Students raised concerns about the high standards and expectations brought on by the student culture. They said that many students feel the need to aim for perfection in all facets, a pursuit that can cause unnecessary and unhealthy stress.

“It’s an absurd ideal, and it’s not achievable,” Natalie Wilkinson ’19 said.

Recall Brandi Brown’s ’07 work on Eph-ailure almost a decade ago. (EphBlog has been around so long that a student who participated in that discussion is now a Williams professor!) My thoughts have not changed much.
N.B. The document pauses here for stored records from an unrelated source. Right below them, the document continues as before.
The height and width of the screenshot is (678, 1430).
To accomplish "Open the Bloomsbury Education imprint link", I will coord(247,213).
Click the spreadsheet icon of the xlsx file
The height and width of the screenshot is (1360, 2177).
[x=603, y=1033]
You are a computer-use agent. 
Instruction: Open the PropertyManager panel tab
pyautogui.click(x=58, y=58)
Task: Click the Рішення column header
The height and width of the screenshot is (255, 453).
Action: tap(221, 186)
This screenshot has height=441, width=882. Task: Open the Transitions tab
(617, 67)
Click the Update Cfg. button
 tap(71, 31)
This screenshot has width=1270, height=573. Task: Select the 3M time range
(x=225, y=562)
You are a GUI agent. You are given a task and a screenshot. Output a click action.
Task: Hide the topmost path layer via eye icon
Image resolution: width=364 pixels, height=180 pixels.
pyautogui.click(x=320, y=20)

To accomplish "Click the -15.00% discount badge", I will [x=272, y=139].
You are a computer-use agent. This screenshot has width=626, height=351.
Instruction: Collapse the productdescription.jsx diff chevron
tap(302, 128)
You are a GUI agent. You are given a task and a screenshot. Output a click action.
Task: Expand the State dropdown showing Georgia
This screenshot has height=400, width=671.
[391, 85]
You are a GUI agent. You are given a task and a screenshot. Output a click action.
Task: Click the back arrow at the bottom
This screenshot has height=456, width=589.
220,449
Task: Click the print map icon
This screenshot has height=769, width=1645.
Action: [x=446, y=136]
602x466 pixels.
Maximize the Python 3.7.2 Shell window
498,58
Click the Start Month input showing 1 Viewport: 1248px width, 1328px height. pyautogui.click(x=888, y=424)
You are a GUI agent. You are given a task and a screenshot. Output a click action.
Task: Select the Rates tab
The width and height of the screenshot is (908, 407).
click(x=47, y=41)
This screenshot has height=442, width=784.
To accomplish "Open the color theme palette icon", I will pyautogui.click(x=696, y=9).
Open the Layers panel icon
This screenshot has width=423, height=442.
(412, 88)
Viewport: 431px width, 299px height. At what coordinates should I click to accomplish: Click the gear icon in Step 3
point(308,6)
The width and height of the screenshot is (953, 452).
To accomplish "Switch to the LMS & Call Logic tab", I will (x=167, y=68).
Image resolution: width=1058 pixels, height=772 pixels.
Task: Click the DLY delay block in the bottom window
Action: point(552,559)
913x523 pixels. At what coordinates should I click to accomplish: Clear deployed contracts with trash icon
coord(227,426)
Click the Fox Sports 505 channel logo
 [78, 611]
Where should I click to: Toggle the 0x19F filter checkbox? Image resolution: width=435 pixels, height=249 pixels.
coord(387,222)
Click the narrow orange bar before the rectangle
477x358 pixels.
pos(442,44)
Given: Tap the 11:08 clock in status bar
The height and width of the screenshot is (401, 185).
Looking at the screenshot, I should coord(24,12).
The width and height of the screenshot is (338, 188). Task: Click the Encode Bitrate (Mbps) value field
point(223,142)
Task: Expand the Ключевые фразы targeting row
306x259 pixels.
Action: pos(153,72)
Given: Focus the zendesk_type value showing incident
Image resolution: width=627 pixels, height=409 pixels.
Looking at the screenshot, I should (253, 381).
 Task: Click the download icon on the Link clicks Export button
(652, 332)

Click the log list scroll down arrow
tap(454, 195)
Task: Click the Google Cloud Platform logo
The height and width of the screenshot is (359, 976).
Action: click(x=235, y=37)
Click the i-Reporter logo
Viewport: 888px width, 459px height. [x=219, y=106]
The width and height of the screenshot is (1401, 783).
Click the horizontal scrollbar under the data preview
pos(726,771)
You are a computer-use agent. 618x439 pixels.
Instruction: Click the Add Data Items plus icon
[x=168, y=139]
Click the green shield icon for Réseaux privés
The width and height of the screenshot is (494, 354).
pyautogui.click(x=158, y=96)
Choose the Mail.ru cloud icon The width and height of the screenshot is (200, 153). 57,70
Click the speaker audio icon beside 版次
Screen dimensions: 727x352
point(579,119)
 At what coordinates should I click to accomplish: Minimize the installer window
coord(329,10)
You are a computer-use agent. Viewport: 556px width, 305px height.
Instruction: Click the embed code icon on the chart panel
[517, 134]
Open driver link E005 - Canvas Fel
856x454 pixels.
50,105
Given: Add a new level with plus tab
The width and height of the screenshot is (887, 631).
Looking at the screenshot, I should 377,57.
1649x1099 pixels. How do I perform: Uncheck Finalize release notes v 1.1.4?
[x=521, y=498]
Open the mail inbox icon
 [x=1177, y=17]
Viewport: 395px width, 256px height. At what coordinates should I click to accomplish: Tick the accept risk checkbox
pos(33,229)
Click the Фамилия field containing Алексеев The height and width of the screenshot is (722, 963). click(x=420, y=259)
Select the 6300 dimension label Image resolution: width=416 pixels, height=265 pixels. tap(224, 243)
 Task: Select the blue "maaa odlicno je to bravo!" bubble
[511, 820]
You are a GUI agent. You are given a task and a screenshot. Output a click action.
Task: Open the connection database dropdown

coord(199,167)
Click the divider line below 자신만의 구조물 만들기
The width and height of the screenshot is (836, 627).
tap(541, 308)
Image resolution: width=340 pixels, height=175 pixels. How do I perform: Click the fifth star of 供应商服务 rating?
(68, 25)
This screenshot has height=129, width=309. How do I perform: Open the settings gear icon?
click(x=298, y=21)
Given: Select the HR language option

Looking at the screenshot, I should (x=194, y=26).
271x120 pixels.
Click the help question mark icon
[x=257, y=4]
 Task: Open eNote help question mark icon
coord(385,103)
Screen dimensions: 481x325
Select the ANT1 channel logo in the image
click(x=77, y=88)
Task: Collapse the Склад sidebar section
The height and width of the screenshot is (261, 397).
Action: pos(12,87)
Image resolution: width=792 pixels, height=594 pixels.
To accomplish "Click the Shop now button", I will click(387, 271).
First, it is unsurprising that Williams students are stressed, competitive and fear failure. That’s what Williams selects for. If you are comfortable getting a C on a paper in high school, then you don’t get into Williams. You may be a happier, more well-adjusted person, but you won’t be hanging out with Natalie Wilkinson in Paresky.

Second, I don’t mind a little stress and competition. I want students to be worried when taking a math test from Steve Miller. I want them to think twice before handing in something sloppy to Joe Cruz. Moreover, stress and competition require failure (or at least low grades). There is much less value in getting an A from Bill Wagner for a well-done paper if even sloppy work gets the same grade.

Third, I worry much more about problems where one can make a plausible claim that Williams is worse off than other schools. Is there any reason to think that this is more of a problem here than elsewhere? I doubt it.

Fourth, stress and failure are a part of life. Want stress? Try losing your job and still having a big mortgage to pay. It would be a bad thing if the first stress/competition/failure that Williams students encountered happened after they graduated.